## The problem
Find the line holding "The width and height of the screenshot is (600, 650)." in the entries below. Give it again exactly, along with every line after it up to and including the line holding "the GenomicFeatures 2023".

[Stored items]
▼
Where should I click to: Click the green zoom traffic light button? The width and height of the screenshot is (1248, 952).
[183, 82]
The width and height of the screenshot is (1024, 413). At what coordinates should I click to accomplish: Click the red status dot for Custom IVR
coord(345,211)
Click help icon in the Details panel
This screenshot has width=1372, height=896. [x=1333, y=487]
▲
▼
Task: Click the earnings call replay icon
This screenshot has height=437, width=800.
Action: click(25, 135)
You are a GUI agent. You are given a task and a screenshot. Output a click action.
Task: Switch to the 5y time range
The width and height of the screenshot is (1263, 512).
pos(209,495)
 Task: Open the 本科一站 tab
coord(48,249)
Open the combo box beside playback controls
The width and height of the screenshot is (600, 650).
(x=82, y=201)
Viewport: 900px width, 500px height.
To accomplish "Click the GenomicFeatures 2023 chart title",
▲
## Answer to this task
The width and height of the screenshot is (600, 650).
(x=82, y=201)
Viewport: 900px width, 500px height.
To accomplish "Click the GenomicFeatures 2023 chart title",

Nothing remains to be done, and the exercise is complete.